Si bien los objetivos son bastante claros, no lo es tanto la razón por la cual es necesario modificar la ley vigente apenas tres años después de promulgada. Vásquez sostiene que las dos anteriores leyes cumplieron con el propósito de poner en orden el sistema financiero y cautelar los ahorros del público, además de consolidar el sistema introduciendo medidas para respaldar el patrimonio de los bancos, pero que todo ello requiere de una modernización. Así, por ejemplo, el coeficiente de la liquidez sobre el Producto Bruto Interno podría equipararse al de Colombia, que es de 40%.
Vásquez señala que problemas surgidos a partir de 1992, demuestran que es necesaria una supervisión consolidada. Este es otro de los puntos de conflicto con los banqueros. Ismael Benavides, director de Interbank, ha sido uno de los más enfáticos opositores señalando que el control no puede estar centrado en los accionistas sino en las entidades bancarias. Vásquez responde que se trata de una norma internacional propia de la globalización de los sistemas financieros y evitar manejos dudosos.
Otro aspecto cuestionable del proyecto que destacan los detractores del proyecto de la SBS es la discrecionalidad que éste otorga al presidente de la institución, asunto que dispone de un capítulo entero en la nueva Ley. Esta discrecionalidad lo faculta, por ejemplo, a vetar a un accionista de dudosa conducta. Vásquez afirma que lo que se trata es de una restitución de facultades consagradas en la Constitución que le fueron recortadas, y que, en todo caso, constituye una herramienta invalorable para evitar el "blanqueo" de dinero. Cuestionamiento similar, el relativo al otorgamiento del privilegio del antejuicio político al Superintendente, sin embargo no puede ser rebatido. Vásquez dice que le corresponde porque es el Congreso el que ratifica su nombramiento. Juristas consultados señalan que el privilegio sólo procedería reforma constitucional mediante.

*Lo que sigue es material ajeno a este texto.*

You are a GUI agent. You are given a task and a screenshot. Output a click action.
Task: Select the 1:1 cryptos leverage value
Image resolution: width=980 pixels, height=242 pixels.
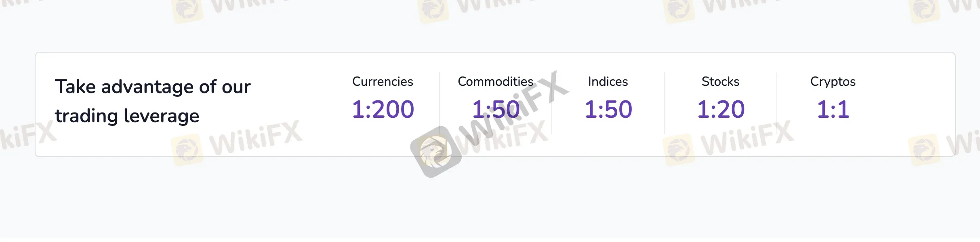(x=833, y=109)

En todo caso Vásquez asegura que el proyecto no es definitivo, si bien está claro que asuntos como la supervisión consolidada son inamovibles. Los retoques al parecer no requerirían mucho tiempo. Segun fuentes vinculadas al presidente del Congreso, Víctor Joy Way, quien también colabora en la elaboracion del proyecto, la norma sería aprobada alrededor del 15 de noviembre. Hasta entonces hay pan para rebanar, lo que no se sabe es cuán delgadas o gruesas serán las tajadas.